• [WORK TO COMPLETE]: The answer must consist of every record below, transcribed exactly.
<<<<
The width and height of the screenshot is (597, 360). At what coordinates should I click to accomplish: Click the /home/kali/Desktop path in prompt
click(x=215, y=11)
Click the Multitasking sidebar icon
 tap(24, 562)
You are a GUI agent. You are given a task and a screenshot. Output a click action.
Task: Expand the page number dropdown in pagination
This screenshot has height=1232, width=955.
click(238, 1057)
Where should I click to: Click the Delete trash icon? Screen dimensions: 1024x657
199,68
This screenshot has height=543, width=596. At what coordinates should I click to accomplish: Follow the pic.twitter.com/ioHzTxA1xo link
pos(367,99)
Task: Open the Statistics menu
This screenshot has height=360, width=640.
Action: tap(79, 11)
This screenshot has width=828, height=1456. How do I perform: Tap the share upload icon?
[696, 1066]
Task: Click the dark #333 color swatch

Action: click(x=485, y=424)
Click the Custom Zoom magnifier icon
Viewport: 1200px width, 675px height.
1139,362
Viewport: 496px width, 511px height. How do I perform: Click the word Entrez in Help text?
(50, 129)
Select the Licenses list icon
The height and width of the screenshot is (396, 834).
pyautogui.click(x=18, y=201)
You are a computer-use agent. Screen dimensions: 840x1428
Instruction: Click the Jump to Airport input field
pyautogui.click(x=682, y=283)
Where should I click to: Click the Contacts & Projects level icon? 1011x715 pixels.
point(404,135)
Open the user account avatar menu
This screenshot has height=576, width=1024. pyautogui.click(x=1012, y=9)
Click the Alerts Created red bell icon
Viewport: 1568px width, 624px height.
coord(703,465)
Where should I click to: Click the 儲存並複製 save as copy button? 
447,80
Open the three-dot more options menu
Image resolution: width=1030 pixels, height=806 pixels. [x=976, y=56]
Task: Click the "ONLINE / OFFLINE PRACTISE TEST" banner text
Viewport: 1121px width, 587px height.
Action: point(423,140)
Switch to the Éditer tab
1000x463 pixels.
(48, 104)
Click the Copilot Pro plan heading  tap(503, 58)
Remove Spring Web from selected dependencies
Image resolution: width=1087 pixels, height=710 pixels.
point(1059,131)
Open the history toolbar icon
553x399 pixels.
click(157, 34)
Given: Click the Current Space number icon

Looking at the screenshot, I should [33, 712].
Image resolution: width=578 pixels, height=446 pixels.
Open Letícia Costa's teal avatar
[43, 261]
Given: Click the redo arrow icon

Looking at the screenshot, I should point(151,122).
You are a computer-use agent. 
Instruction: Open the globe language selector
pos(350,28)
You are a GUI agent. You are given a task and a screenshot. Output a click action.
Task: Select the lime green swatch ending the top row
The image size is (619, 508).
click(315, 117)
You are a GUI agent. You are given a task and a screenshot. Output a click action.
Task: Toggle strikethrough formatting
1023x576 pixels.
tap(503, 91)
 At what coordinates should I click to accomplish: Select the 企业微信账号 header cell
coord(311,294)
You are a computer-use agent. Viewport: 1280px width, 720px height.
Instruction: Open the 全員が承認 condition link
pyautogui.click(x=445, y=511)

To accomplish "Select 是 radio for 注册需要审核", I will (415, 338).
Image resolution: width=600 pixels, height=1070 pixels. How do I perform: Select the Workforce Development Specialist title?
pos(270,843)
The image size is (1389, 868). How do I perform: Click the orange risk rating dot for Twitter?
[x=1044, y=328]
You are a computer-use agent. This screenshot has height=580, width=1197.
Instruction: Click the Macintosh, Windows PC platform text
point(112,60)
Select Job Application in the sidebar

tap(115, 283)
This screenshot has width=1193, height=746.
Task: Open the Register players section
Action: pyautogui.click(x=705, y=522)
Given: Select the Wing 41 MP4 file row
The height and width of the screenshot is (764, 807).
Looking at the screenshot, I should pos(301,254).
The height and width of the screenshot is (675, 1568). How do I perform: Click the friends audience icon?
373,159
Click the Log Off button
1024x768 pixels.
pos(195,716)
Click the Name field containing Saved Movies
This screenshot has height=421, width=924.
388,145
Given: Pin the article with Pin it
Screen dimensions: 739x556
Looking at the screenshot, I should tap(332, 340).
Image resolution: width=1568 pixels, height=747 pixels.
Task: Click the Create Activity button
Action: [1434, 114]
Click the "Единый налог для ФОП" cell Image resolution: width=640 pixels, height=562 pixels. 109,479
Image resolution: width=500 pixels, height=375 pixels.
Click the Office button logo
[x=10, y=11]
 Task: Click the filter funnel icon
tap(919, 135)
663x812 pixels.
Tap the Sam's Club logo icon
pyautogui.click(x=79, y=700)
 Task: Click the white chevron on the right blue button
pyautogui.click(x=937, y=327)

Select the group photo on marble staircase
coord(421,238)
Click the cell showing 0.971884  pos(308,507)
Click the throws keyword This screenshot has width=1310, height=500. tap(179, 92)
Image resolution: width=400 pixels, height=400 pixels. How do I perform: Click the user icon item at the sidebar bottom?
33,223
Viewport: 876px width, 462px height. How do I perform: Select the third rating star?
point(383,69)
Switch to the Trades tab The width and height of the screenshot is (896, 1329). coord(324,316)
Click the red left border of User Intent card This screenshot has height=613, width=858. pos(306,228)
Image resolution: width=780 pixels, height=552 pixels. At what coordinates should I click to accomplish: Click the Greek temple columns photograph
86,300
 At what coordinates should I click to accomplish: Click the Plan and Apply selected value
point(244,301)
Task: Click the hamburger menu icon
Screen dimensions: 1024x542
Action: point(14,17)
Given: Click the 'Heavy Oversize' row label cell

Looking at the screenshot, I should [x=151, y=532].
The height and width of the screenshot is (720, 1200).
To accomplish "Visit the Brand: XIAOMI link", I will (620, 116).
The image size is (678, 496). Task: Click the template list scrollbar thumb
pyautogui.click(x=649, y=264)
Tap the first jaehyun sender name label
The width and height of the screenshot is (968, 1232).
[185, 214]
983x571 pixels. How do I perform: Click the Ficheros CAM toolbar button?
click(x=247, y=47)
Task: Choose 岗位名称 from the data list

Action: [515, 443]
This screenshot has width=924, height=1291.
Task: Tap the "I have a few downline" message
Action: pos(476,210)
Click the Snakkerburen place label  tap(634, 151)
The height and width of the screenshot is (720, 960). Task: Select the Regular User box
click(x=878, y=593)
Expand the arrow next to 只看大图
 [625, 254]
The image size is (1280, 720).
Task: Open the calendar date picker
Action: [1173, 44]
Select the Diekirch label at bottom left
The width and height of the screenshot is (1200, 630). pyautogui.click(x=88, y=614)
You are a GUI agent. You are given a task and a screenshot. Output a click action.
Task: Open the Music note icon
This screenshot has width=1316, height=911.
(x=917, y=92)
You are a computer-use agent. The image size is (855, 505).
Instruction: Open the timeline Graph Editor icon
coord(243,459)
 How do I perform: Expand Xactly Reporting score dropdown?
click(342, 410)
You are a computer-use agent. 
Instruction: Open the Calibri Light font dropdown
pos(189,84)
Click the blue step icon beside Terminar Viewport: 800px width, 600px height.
>>>>
• [TASK SOLUTION]:
The width and height of the screenshot is (597, 360). At what coordinates should I click to accomplish: Click the /home/kali/Desktop path in prompt
click(x=215, y=11)
Click the Multitasking sidebar icon
 tap(24, 562)
You are a GUI agent. You are given a task and a screenshot. Output a click action.
Task: Expand the page number dropdown in pagination
This screenshot has height=1232, width=955.
click(238, 1057)
Where should I click to: Click the Delete trash icon? Screen dimensions: 1024x657
199,68
This screenshot has height=543, width=596. At what coordinates should I click to accomplish: Follow the pic.twitter.com/ioHzTxA1xo link
pos(367,99)
Task: Open the Statistics menu
This screenshot has height=360, width=640.
Action: tap(79, 11)
This screenshot has width=828, height=1456. How do I perform: Tap the share upload icon?
[696, 1066]
Task: Click the dark #333 color swatch

Action: click(x=485, y=424)
Click the Custom Zoom magnifier icon
Viewport: 1200px width, 675px height.
1139,362
Viewport: 496px width, 511px height. How do I perform: Click the word Entrez in Help text?
(50, 129)
Select the Licenses list icon
The height and width of the screenshot is (396, 834).
pyautogui.click(x=18, y=201)
You are a computer-use agent. Screen dimensions: 840x1428
Instruction: Click the Jump to Airport input field
pyautogui.click(x=682, y=283)
Where should I click to: Click the Contacts & Projects level icon? 1011x715 pixels.
point(404,135)
Open the user account avatar menu
This screenshot has height=576, width=1024. pyautogui.click(x=1012, y=9)
Click the Alerts Created red bell icon
Viewport: 1568px width, 624px height.
coord(703,465)
Where should I click to: Click the 儲存並複製 save as copy button? 
447,80
Open the three-dot more options menu
Image resolution: width=1030 pixels, height=806 pixels. [x=976, y=56]
Task: Click the "ONLINE / OFFLINE PRACTISE TEST" banner text
Viewport: 1121px width, 587px height.
Action: point(423,140)
Switch to the Éditer tab
1000x463 pixels.
(48, 104)
Click the Copilot Pro plan heading  tap(503, 58)
Remove Spring Web from selected dependencies
Image resolution: width=1087 pixels, height=710 pixels.
point(1059,131)
Open the history toolbar icon
553x399 pixels.
click(157, 34)
Given: Click the Current Space number icon

Looking at the screenshot, I should [33, 712].
Image resolution: width=578 pixels, height=446 pixels.
Open Letícia Costa's teal avatar
[43, 261]
Given: Click the redo arrow icon

Looking at the screenshot, I should point(151,122).
You are a computer-use agent. 
Instruction: Open the globe language selector
pos(350,28)
You are a GUI agent. You are given a task and a screenshot. Output a click action.
Task: Select the lime green swatch ending the top row
The image size is (619, 508).
click(315, 117)
You are a GUI agent. You are given a task and a screenshot. Output a click action.
Task: Toggle strikethrough formatting
1023x576 pixels.
tap(503, 91)
 At what coordinates should I click to accomplish: Select the 企业微信账号 header cell
coord(311,294)
You are a computer-use agent. Viewport: 1280px width, 720px height.
Instruction: Open the 全員が承認 condition link
pyautogui.click(x=445, y=511)

To accomplish "Select 是 radio for 注册需要审核", I will (415, 338).
Image resolution: width=600 pixels, height=1070 pixels. How do I perform: Select the Workforce Development Specialist title?
pos(270,843)
The image size is (1389, 868). How do I perform: Click the orange risk rating dot for Twitter?
[x=1044, y=328]
You are a computer-use agent. This screenshot has height=580, width=1197.
Instruction: Click the Macintosh, Windows PC platform text
point(112,60)
Select Job Application in the sidebar

tap(115, 283)
This screenshot has width=1193, height=746.
Task: Open the Register players section
Action: pyautogui.click(x=705, y=522)
Given: Select the Wing 41 MP4 file row
The height and width of the screenshot is (764, 807).
Looking at the screenshot, I should pos(301,254).
The height and width of the screenshot is (675, 1568). How do I perform: Click the friends audience icon?
373,159
Click the Log Off button
1024x768 pixels.
pos(195,716)
Click the Name field containing Saved Movies
This screenshot has height=421, width=924.
388,145
Given: Pin the article with Pin it
Screen dimensions: 739x556
Looking at the screenshot, I should tap(332, 340).
Image resolution: width=1568 pixels, height=747 pixels.
Task: Click the Create Activity button
Action: [1434, 114]
Click the "Единый налог для ФОП" cell Image resolution: width=640 pixels, height=562 pixels. 109,479
Image resolution: width=500 pixels, height=375 pixels.
Click the Office button logo
[x=10, y=11]
 Task: Click the filter funnel icon
tap(919, 135)
663x812 pixels.
Tap the Sam's Club logo icon
pyautogui.click(x=79, y=700)
 Task: Click the white chevron on the right blue button
pyautogui.click(x=937, y=327)

Select the group photo on marble staircase
coord(421,238)
Click the cell showing 0.971884  pos(308,507)
Click the throws keyword This screenshot has width=1310, height=500. tap(179, 92)
Image resolution: width=400 pixels, height=400 pixels. How do I perform: Click the user icon item at the sidebar bottom?
33,223
Viewport: 876px width, 462px height. How do I perform: Select the third rating star?
point(383,69)
Switch to the Trades tab The width and height of the screenshot is (896, 1329). coord(324,316)
Click the red left border of User Intent card This screenshot has height=613, width=858. pos(306,228)
Image resolution: width=780 pixels, height=552 pixels. At what coordinates should I click to accomplish: Click the Greek temple columns photograph
86,300
 At what coordinates should I click to accomplish: Click the Plan and Apply selected value
point(244,301)
Task: Click the hamburger menu icon
Screen dimensions: 1024x542
Action: point(14,17)
Given: Click the 'Heavy Oversize' row label cell

Looking at the screenshot, I should [x=151, y=532].
The height and width of the screenshot is (720, 1200).
To accomplish "Visit the Brand: XIAOMI link", I will (620, 116).
The image size is (678, 496). Task: Click the template list scrollbar thumb
pyautogui.click(x=649, y=264)
Tap the first jaehyun sender name label
The width and height of the screenshot is (968, 1232).
[185, 214]
983x571 pixels. How do I perform: Click the Ficheros CAM toolbar button?
click(x=247, y=47)
Task: Choose 岗位名称 from the data list

Action: [515, 443]
This screenshot has width=924, height=1291.
Task: Tap the "I have a few downline" message
Action: pos(476,210)
Click the Snakkerburen place label  tap(634, 151)
The height and width of the screenshot is (720, 960). Task: Select the Regular User box
click(x=878, y=593)
Expand the arrow next to 只看大图
 [625, 254]
The image size is (1280, 720).
Task: Open the calendar date picker
Action: [1173, 44]
Select the Diekirch label at bottom left
The width and height of the screenshot is (1200, 630). pyautogui.click(x=88, y=614)
You are a GUI agent. You are given a task and a screenshot. Output a click action.
Task: Open the Music note icon
This screenshot has width=1316, height=911.
(x=917, y=92)
You are a computer-use agent. The image size is (855, 505).
Instruction: Open the timeline Graph Editor icon
coord(243,459)
 How do I perform: Expand Xactly Reporting score dropdown?
click(342, 410)
You are a computer-use agent. 
Instruction: Open the Calibri Light font dropdown
pos(189,84)
Click the blue step icon beside Terminar Viewport: 800px width, 600px height.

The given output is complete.